### Problem
Lay out each line of the material below as a Markdown table with the columns "Row" and "Text", numbering the rows in order and omitting blank lines.
──────────────────────────────
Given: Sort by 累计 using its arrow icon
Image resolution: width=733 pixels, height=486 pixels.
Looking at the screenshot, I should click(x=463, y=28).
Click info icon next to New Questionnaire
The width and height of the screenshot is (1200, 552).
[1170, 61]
──────────────────────────────
### Exercise answer
| Row | Text |
|---|---|
| 1 | Given: Sort by 累计 using its arrow icon |
| 2 | Image resolution: width=733 pixels, height=486 pixels. |
| 3 | Looking at the screenshot, I should click(x=463, y=28). |
| 4 | Click info icon next to New Questionnaire |
| 5 | The width and height of the screenshot is (1200, 552). |
| 6 | [1170, 61] |